An Overlooked Water Resource

An Overlooked Water Resource

Originally published on FoodTank.

In bone-dry California we are counting the days until October when the rainy season should begin.

When wells run dry in the Central Valley, fires rage in Big Sur and pine forests in the Sierra Nevada die off, you can’t help but wonder where all the water has gone. But what if we asked a slightly different question: where should the water be?

To answer this it helps to know that soil hydrologists classify fresh water as either blue or green. According to Henry Lin, Professor of Hydropedology / Soil Hydrology at Penn State University,

“Blue water refers to water collected in rivers, lakes, wetlands and groundwater. Blue water is available for withdrawal before it evaporates or meets the ocean. Green water refers to water absorbed by soil and plants and is then released back into the air. Green water is unavailable for withdrawal.”

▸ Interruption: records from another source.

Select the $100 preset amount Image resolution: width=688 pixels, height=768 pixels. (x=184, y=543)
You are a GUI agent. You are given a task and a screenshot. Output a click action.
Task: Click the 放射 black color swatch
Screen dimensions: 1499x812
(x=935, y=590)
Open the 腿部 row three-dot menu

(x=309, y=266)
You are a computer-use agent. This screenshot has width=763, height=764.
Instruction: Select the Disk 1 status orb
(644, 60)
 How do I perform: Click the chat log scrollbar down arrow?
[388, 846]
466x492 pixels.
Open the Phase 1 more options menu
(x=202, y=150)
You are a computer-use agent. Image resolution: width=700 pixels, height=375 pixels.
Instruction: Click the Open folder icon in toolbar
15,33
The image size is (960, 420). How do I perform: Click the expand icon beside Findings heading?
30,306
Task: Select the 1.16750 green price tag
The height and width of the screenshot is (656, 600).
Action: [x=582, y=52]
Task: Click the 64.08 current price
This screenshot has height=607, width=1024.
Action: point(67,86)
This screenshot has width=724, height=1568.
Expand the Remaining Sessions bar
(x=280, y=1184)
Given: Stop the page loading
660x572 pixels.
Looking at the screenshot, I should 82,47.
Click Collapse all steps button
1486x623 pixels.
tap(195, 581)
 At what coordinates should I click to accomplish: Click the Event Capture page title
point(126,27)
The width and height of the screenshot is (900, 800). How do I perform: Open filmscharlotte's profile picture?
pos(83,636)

Nevertheless, it may be surprising to learn that what ends up as blue water represents only approximately 38.8 percent of total precipitation, whereas what ends up as green water represents the remaining approximately 61.1 percent of precipitation.

Although green water clearly represents the lion’s share of precipitation, as Professor Lin states, “green water is an often overlooked resource.”

Why do we fail to see the green water—the water that is stored in soils and consumed by plants?

Film-maker Deborah Koons Garcia provides one hypothesis. Koons Garcia, who wrote and directed Symphony of the Soil, an homage to Earth’s living soil system, points out that most people are “soil blind.”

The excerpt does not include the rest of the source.